An elderly man, a genuine soft-spoken Islander and expert on hand-crafted doors, arrives to look at an old door that Xena has found and wants put into the cottage. These old Islanders must be quite shaken up by this blonde tornado that has swept into their little old-fashioned community. Despite this, I have a feeling they can't help but love her. At least they have something to talk about. She has already engaged dozens of them in helping her repair her boat, give advice on the restoration work and tell her all about the history of the Island.

We snack on sandwiches and cheese crisps among the sawdust in the cottage before Xena gets back to sandpapering the walls and trying to persuade me to buy the cottage next door. The idea is too much for me to contemplate.

Driving back across the bridge to the mainland, I'm exhausted as if I had lived a lifetime in one evening.

Monday, April 16, 2007

a little pale and weary


The little Pleasantville (but in pastel colours) where I am temporarily residing is surrounded by a much more authentic village, old little wooden cottages (most of them beautifully restored and now containing all modern conveniances) interspersed among wide fields.

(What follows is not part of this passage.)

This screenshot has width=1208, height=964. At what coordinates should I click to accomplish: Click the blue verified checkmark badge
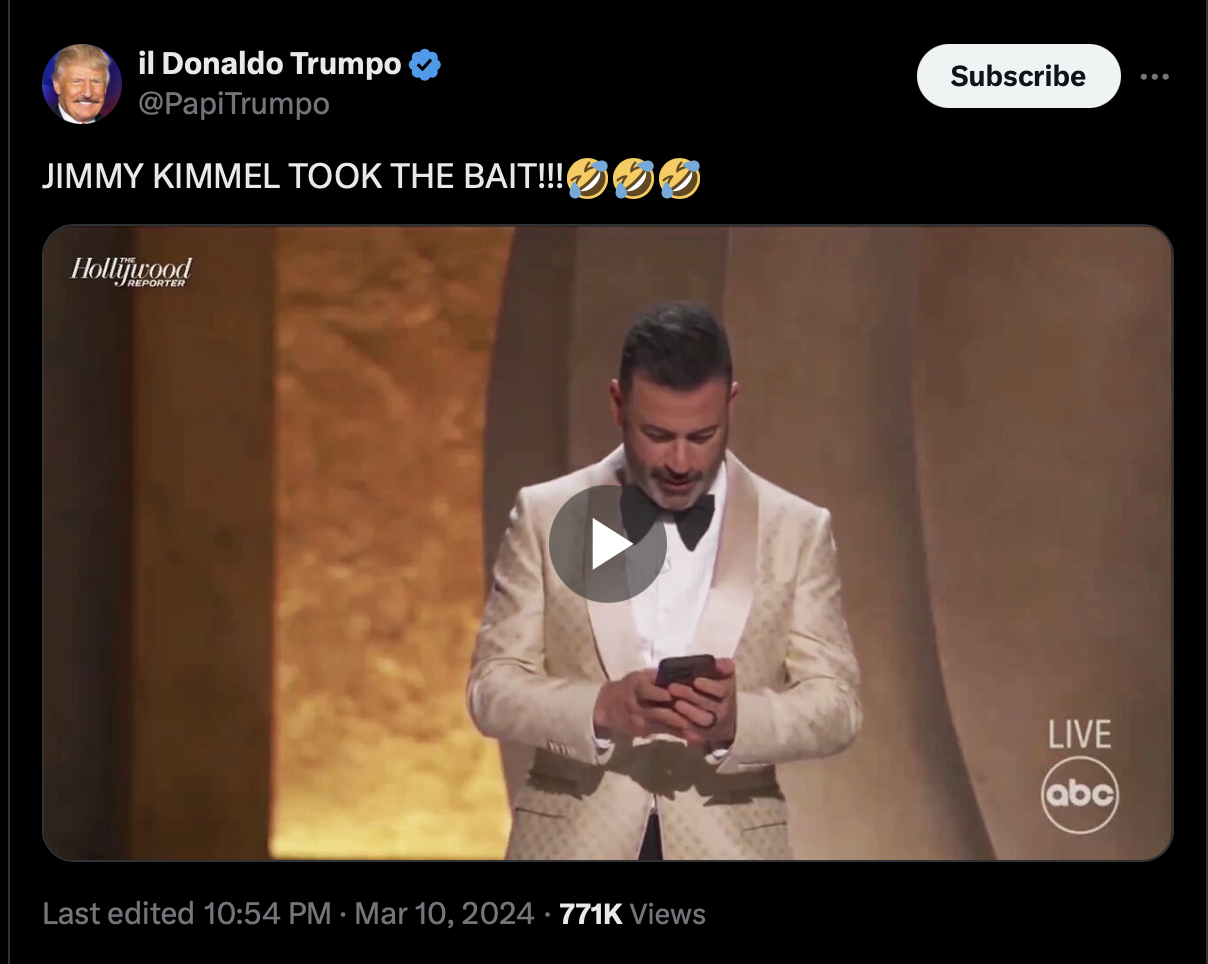425,66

A chilly wind is still blowing across this brownish-grey landscape but the still-weak April sun is persistent and the colour green will soon be taking over. I try to forget my worries and enjoy the sun on the patio, comforting coffee mug in my hand. One of the cats, tiny Mjau, is chasing the first butterflies around my feet.

I am pale, weary. Not sure if I dare believe in a happy summer. Not convinced life has a meaning. But definitely certain that I will take this bleak day and make the best of it - nothing great, probably nothing much worth remembering, but the best I can do. It is enough.

Saturday, April 14, 2007

alien in Pleasantville

To the two sleek, grey cats I was a complete stranger who just walked into their house and took out a tin of cat food. They didn't seem to think anything was amiss, just told me loudly how hungry they were.

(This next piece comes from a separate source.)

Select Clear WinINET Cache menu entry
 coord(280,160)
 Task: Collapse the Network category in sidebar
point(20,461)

To the nice, middle-class neighbours in this nice, middle-class residential area, who all have pastel-coloured houses and 2.4 children playing in cute little gardens, I was definitely a complete stranger. I breezed in with a dodgy car, urban sunglasses and a foreign-looking man in tow for a two-week house-sitting. Instead of bringing two toddlers to the park and having a gossip with other mothers in mud-stained clothes, I stay inside typing on a laptop with manicured nails or take the car into town for a latte.

Staying in someone else's house, someone with a stereotypical family life, and my own, quite boring lifestyle suddenly seems eccentric.

Saturday, April 07, 2007

not just a pretty face


After a hard day's work of attacking everything that moved and a few things that didn't, exhaustion finally slowed Demolition Dog down enough for an almost decent portrait.

Thursday, April 05, 2007

a terrorist in my home

I have a guest staying over the Easter weekend. He is very charming, extremely sociable and somewhat demanding. This morning, he woke me up at 7 am because he needed to go to the bathroom and didn't want to go alone. He won't let me go alone either.

Attempts to catch him on camera failed miserably as he is extremely fast. He always seems to be "exiting stage left". Or right. Or viciously attacking the camera.

As the pictures show, he is something furry and black who likes to demolish newspapers, towels, human toes and anything else that happens to cross his path.

Some would call him a puppy, but personally, I'm convinced he is a cross between a crocodile and the Terminator.









Tuesday, April 03, 2007

the essence of March

It's not a brain.
It's not vomit.
It's not Cookies'n'Cream icecream.
It's a picture of the dreadful month of March at 63 degrees North.

Melting, filthy snow. Thank God that month is over.

Actually, there might be some vomit mixed in there too.